**Exercise:**
The entries are to be written out word for word, with their images left out.

**Data supplied:**

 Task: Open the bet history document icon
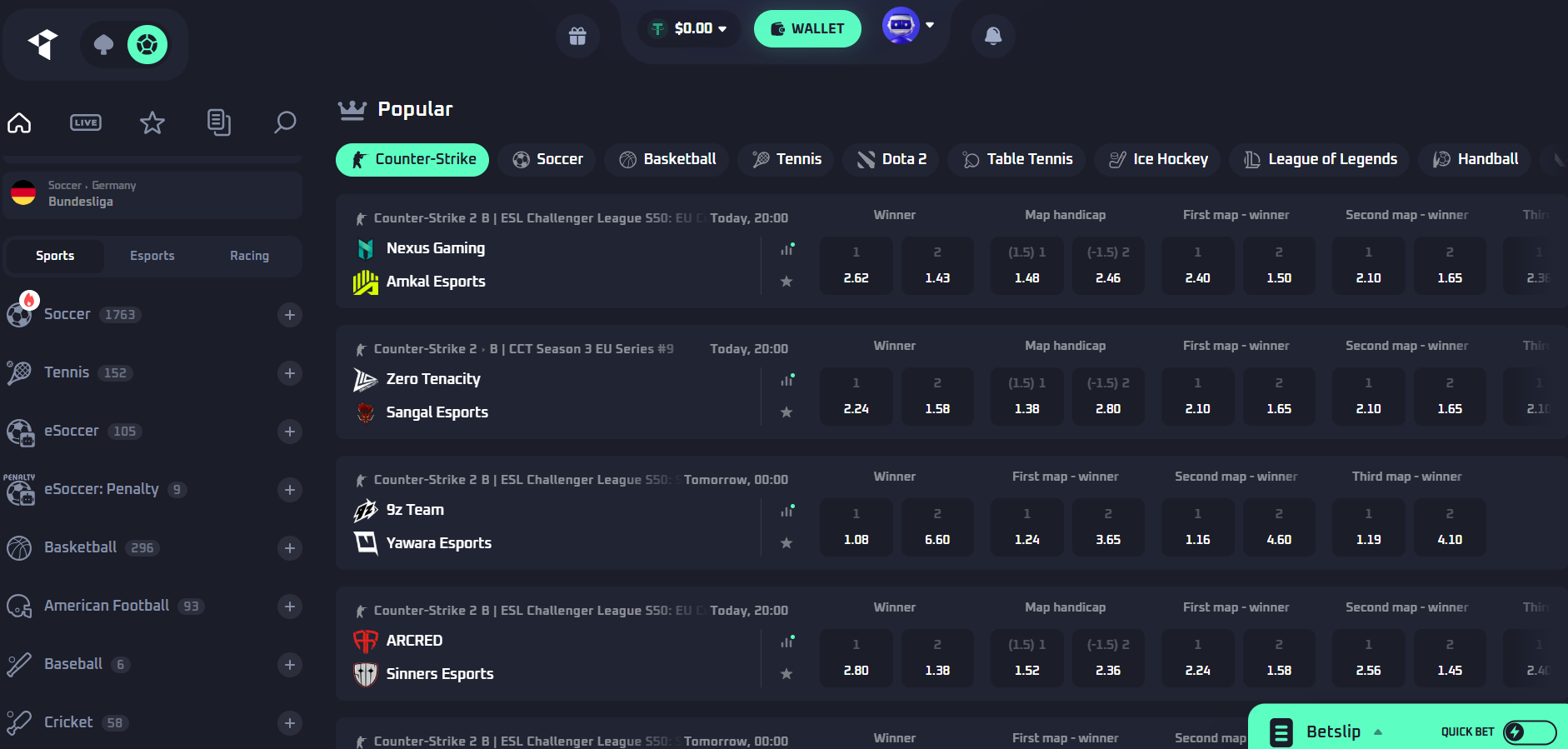tap(218, 123)
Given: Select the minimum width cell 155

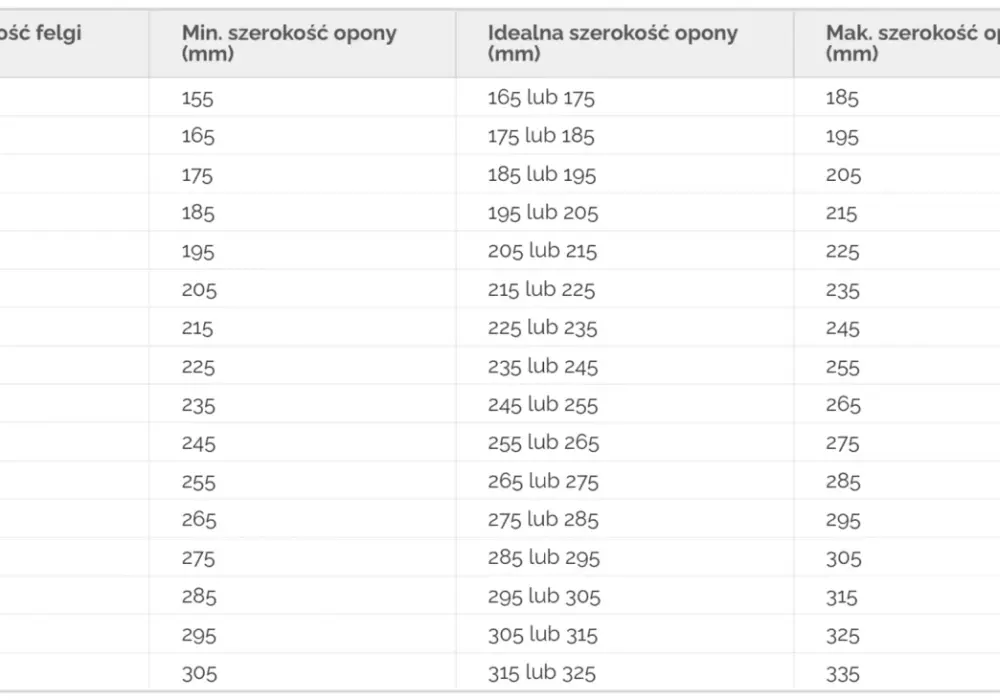Looking at the screenshot, I should (197, 99).
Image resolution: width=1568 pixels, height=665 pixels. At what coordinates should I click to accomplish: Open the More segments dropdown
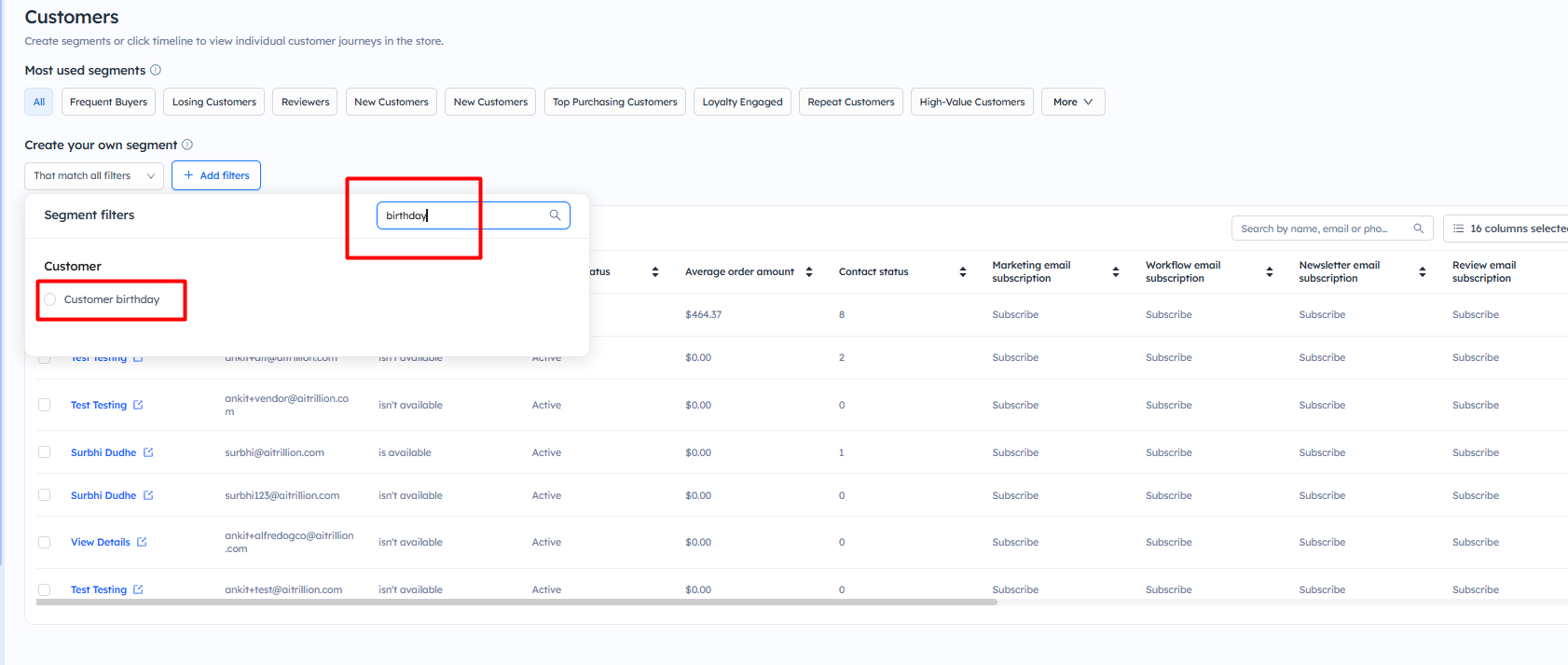pos(1072,102)
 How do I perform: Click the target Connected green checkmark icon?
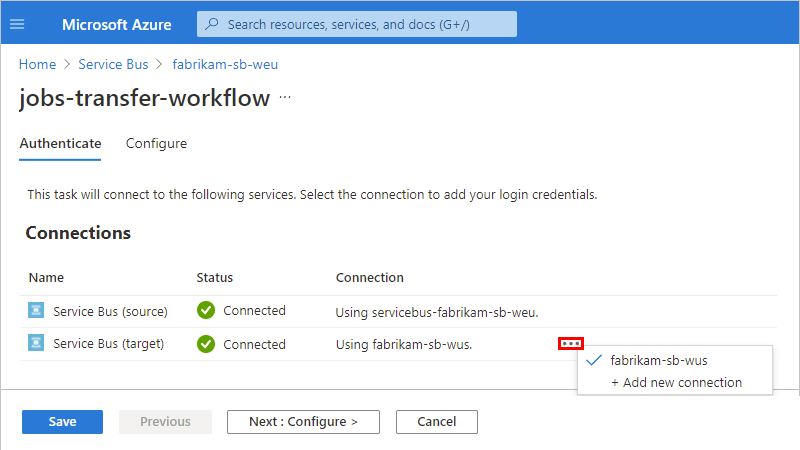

**Output:**
 Task: Open the bet history document icon
tap(218, 123)
Given: Select the minimum width cell 155

Looking at the screenshot, I should (197, 99).
Image resolution: width=1568 pixels, height=665 pixels. At what coordinates should I click to accomplish: Open the More segments dropdown
pos(1072,102)
 How do I perform: Click the target Connected green checkmark icon?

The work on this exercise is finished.